INCA - Instituto Nacional de Câncer José Alencar Gomes da Silva (RJ) — Prova 2018

Enunciado

Uma paciente, de 18 anos, veio ao consultório após dois anos de acompanhamento com o ginecologista. Refere que estava tratando uma "anemia por falta de ferro", já com reposição de ferro oral todo esse tempo, sem nenhuma melhora do hemograma. Por recomendação de um clínico, realizou exames laboratoriais que revelaram uma taxa de ferro muito elevada no sangue, ao mostrar os exames no consultório. A paciente se mostrou assintomática todo esse tempo. HPP - Nega comorbidades; H. Fisiológica - G-0, P-0 e A-0. Cliclos regulares com catamênios de três dias, sem hipermenorreia; H. Familiar - Duas irmãs também com história de anemia; Ao exame - BEG, hipocorada +/4+, anictérica, acianótica e afebril.

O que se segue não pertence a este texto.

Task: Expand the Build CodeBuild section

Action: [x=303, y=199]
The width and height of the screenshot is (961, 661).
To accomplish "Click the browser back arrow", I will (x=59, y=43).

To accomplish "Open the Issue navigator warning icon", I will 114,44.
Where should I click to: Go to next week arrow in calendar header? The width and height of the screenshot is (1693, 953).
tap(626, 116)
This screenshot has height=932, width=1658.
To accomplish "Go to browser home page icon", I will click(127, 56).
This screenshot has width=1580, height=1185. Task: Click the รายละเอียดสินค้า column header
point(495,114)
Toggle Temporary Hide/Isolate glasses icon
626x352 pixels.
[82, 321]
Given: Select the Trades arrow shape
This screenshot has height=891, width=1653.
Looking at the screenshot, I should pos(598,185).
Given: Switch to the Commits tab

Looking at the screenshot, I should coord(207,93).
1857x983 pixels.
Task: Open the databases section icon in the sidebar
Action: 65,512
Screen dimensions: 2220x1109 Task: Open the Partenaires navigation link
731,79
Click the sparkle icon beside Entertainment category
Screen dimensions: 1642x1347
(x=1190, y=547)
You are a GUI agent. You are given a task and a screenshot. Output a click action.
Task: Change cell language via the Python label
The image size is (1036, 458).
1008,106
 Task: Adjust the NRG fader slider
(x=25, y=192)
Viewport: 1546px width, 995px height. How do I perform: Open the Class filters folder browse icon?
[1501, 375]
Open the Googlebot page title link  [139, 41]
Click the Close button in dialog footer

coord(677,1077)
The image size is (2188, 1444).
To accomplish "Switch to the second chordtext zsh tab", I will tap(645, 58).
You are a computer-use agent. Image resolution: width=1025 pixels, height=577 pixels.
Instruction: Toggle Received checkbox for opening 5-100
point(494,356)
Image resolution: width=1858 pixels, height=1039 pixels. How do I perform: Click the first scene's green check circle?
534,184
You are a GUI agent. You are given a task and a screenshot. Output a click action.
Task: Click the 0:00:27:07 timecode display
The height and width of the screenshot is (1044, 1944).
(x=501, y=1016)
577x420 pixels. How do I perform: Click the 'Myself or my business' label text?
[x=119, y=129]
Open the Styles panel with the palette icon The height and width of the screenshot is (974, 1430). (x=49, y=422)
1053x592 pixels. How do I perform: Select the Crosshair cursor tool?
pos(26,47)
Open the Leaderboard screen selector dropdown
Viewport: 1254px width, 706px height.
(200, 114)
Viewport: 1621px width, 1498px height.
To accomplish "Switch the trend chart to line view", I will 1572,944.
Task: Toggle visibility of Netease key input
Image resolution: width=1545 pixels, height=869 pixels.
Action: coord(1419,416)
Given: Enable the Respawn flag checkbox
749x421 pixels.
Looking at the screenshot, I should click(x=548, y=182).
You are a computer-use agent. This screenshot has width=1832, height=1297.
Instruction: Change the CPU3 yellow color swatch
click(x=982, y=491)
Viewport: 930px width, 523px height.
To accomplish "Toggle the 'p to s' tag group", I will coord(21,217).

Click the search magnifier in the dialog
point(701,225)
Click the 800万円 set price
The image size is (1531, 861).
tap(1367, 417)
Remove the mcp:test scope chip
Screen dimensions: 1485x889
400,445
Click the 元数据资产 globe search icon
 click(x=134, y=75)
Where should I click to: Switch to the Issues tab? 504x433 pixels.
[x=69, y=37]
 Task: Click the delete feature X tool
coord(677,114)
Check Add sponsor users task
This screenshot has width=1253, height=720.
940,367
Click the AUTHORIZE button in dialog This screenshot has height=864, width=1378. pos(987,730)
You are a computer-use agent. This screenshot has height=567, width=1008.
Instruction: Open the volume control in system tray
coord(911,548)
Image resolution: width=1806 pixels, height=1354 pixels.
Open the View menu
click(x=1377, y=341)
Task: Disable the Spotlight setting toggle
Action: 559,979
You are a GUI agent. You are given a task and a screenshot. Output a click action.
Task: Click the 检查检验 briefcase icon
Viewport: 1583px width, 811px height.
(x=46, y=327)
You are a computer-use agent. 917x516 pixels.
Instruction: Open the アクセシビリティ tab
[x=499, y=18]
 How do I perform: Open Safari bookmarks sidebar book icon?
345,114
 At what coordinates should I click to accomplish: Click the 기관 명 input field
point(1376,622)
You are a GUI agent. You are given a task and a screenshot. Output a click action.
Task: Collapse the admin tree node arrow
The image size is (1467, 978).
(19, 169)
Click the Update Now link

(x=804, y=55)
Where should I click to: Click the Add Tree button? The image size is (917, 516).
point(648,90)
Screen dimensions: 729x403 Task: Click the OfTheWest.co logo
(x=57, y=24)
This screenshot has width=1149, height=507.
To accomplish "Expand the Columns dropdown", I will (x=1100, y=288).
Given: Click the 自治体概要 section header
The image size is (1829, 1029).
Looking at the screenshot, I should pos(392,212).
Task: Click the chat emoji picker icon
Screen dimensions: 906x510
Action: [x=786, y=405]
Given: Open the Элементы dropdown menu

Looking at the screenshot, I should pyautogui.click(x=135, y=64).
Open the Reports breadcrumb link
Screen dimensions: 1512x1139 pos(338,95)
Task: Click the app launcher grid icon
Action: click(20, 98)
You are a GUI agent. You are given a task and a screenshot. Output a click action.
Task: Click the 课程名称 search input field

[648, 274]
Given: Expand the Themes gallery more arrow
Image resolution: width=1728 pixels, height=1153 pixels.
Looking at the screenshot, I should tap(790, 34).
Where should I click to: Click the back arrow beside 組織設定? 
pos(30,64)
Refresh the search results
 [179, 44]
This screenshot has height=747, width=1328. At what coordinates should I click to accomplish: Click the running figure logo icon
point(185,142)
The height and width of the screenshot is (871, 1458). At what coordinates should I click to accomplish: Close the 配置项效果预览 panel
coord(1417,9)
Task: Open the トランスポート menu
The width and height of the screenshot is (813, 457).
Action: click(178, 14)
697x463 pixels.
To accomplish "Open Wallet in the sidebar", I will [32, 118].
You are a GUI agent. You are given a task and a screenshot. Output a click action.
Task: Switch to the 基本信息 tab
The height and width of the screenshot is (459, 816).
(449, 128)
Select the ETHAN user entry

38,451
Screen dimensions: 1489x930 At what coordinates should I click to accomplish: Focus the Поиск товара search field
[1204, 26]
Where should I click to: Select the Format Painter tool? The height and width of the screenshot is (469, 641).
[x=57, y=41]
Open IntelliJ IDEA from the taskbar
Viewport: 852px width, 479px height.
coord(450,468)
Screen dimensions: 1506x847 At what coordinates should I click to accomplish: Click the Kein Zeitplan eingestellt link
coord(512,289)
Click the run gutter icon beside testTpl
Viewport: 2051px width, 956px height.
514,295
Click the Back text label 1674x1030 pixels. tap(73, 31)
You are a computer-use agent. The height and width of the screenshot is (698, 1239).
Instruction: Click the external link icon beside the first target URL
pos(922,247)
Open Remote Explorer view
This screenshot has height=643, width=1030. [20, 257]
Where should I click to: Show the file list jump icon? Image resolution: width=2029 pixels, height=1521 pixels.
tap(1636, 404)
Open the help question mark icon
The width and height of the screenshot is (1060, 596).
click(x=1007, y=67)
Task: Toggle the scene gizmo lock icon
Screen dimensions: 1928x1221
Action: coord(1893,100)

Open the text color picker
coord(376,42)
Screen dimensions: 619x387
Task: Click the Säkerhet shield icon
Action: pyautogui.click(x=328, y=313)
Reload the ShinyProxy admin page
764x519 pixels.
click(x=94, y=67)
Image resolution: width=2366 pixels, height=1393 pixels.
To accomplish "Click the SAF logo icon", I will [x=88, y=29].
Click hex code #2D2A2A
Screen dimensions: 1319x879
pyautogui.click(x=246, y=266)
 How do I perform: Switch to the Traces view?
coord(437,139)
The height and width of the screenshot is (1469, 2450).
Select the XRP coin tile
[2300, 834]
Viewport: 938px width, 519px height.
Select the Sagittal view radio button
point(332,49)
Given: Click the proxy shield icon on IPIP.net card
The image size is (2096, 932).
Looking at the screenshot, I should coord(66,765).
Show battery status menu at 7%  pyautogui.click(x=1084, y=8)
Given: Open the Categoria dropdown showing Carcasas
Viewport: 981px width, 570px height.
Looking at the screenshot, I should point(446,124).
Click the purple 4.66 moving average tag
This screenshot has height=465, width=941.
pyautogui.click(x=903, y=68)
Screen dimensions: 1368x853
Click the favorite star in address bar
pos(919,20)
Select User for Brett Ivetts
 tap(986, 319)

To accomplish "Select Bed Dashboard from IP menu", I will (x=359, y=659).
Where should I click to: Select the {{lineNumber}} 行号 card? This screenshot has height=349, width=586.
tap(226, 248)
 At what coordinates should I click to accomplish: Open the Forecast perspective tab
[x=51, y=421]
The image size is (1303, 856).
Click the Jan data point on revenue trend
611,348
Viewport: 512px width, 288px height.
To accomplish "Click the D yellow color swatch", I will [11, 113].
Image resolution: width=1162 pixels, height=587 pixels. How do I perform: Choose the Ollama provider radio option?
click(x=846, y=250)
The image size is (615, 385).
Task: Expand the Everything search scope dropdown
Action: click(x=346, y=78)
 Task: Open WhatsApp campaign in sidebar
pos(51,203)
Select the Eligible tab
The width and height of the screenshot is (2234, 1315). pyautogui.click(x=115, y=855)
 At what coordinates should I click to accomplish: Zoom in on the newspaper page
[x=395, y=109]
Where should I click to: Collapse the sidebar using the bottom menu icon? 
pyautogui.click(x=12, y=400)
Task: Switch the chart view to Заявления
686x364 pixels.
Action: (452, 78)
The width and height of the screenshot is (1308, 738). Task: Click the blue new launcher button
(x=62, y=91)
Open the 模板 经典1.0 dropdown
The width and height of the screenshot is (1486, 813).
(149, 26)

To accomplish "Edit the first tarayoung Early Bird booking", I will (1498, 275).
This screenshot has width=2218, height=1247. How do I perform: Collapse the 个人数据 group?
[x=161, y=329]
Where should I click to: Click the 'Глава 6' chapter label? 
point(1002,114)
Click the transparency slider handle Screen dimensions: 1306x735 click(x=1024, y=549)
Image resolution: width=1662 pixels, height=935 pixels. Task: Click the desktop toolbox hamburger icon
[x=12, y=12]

AR - MVUA s/ RA; ACV - RCR, BNF, SS ou BA; Abdome - Flácido, peristáltico, timpânico, baço palpável na posição de Schuster; Lab - Hb: 10,2 g/dL, Ht: 31,6%, VCM: 64 fL, HCM: 17 pg, RDW: 12%, leucócitos: 5.360/mm³ (diferencial normal), plaquetas: 265.000/mm³, ferro: 65 mcg/dL (normal de 9 - 26), ferritina: 453 ng/mL (normal de 12 - 150), índice de saturação de transferrina de 65% (normal de 20 - 50%) e reticulócitos: 3,3%. Qual é o exame inicial fundamental para o diagnóstico e conduta nessa paciente?

Alternativas

  1. A) Ressonancia hepática com protocolo para depósito de ferro hepático.
  2. B) Pesquisa genética para Hemocromatose Primária.
  3. C) Eletroforese de hemoglobina.
  4. D) Endoscopia digestiva alta e Colonoscopia.